■ Your task ■
Count the lines in the rows below that contain the word "will", and reply with the number only.

____ Data lines

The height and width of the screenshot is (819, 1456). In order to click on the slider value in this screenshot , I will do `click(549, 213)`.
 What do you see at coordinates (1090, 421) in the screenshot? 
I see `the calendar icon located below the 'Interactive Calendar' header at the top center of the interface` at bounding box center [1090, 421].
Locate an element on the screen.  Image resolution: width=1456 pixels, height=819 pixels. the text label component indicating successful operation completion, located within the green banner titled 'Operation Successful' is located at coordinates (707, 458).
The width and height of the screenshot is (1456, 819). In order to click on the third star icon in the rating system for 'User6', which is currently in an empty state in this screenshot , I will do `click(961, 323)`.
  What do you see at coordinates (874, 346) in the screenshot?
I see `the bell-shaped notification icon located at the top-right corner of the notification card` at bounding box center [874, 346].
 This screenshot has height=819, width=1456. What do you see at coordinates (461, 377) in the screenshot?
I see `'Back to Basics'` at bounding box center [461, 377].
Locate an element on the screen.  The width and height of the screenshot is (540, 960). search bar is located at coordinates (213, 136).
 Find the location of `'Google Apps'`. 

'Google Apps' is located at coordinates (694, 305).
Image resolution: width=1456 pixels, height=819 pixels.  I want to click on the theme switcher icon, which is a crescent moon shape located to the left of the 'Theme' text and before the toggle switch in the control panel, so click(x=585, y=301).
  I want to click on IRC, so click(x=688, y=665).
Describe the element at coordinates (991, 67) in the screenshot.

________

■ The result ■
2